Ladies, are there any of you like this: 

http://www.psychologytoday.com/blog/shameless-woman/201010/do-you-understand-female-sexual-desire

My wife is like this and even though we have been married for over 40 years, I want to learn. So if any of you are like this, let me know. I have some questions for you.


----------



## gettingout (Jan 15, 2013)

Ask away.....


----------



## EleGirl (Dec 3, 2011)

I suppose this is in reference to women who never has a sexual desire unless a man initiates sex.

Why does everything have to have a label these days?


I consider myself HD. But I do admit that if I'm doing something like the laundry my level of sexual desire is a bit low at that moment. If my man comes along with some well placed nibble and whispers in my ear my level of desire will defiately respond immediately. I think that all people have some level of "responsive desire".


----------



## *LittleDeer* (Apr 19, 2012)

I am HD but yes have responsive desire.
I think that some men do but a lot of women do.

For me it's about paying attention. Act like we just met, notice my hair, eyes, what I'm wearing and flirt with me, a lot. 
Give genuine compliments and for me a man taking charge turns me on.
_Posted via Mobile Device_


----------



## romantic_guy (Nov 8, 2011)

Before the questions, a little background. I think that I am a good mix of Alpha and beta, although I do tend to be more beta. my love languages are quality time and ohysical touch so I am the affectionate one in our relationship. Her love languages are acts of servie and words of affirmation. I think I do a pretty good job at speaking her love language (housework, cleaning off her car in the morning, making her breakfast, etc.). Last night we had sex and her orgasm seemed to last forever...WOW!!
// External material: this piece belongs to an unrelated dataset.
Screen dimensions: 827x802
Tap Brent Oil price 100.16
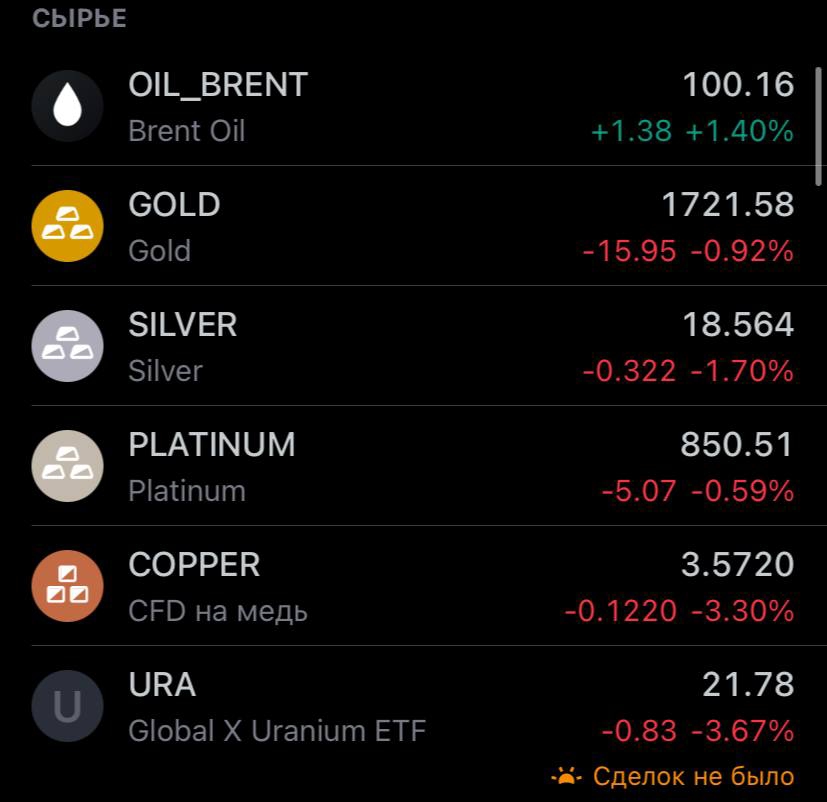pyautogui.click(x=738, y=84)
Ok, so here are some questions:

It seems to me that someone who had such awesome orgasms would want it more often. Is that true with you?
How often do you think about sex and initiate?
Would you prefer your SO to initiate most of the time?
Would you tell me, "who cares who initiates as long as you are getting some!"?

I realize that everyone is different. I have tried to get. Her interested in this site as well as other blogs to no avail. 
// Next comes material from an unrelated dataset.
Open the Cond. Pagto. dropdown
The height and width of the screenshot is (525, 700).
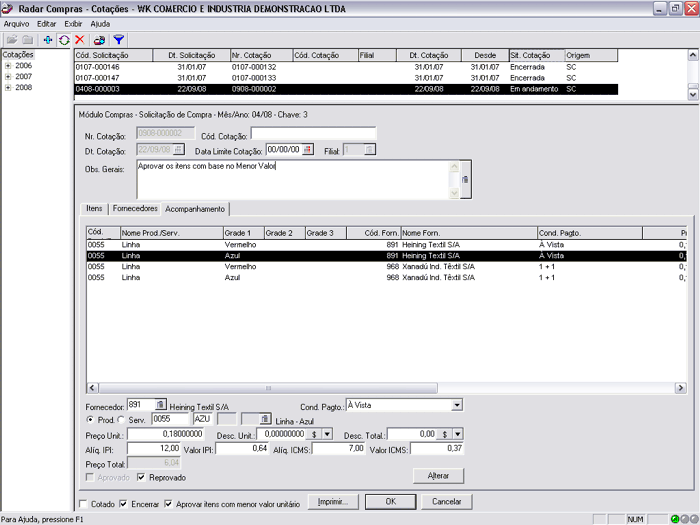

The aforementioned article in the link has helped me to realize that my wife is not all that unusual. Thanks for your input! Like I said, even after 40 years there is still much I can learn.


----------



## justforfun1222 (Feb 6, 2013)

There are so many things that drive a woman's sexual desires. When I was in my 20's I thought about it constantly, wanted it all the time, no romance was really needed, just loved the way it made me feel. That part slowed down a little in my 30's but still pretty strong, however timing with kids at home made it difficult in those years so I did not get to enjoy it as often. Now that I have gotten into my 40's I think about it a lot still, however, body image and hormone levels as you age make it harder for you to "Want it" the same way. I have days where I feel unattractive, and when you feel that way you do not want anyone else to look at you. I have found as I age that I also like more of the foreplay, not just sexual, like, romance, snuggling, spending time together in places that would naturally lead to later having sex. I have never been one to have a problem with orgasm.. I guess I have been really lucky in that regard. I am however not a response person (although I will respond if suggestions are made), I am the initiator most of the time with sex, and the other "foreplay" I mentioned, and sometimes that gets old, but regardless of who does the initiating of it, I am up for it most of the time. Make sure you let her know that she is beautiful to you everyday, not just on special occasions, that helps her esteem and when we feel pretty, we feel sexual, or at least I do. Anyway.. hope this helps.


----------



## romantic_guy (Nov 8, 2011)

justforfun1222 said:


> Make sure you let her know that she is beautiful to you everyday, not just on special occasions, that helps her esteem and when we feel pretty, we feel sexual, or at least I do. Anyway.. hope this helps.


Thanks for the reply!! OMG..she IS hot and I let her know all of the time! I have some pics of her and us on my profile page so you can see what I mean. Not all guys are attracted to petite 5'2" 112 lb women...but I sure am!


----------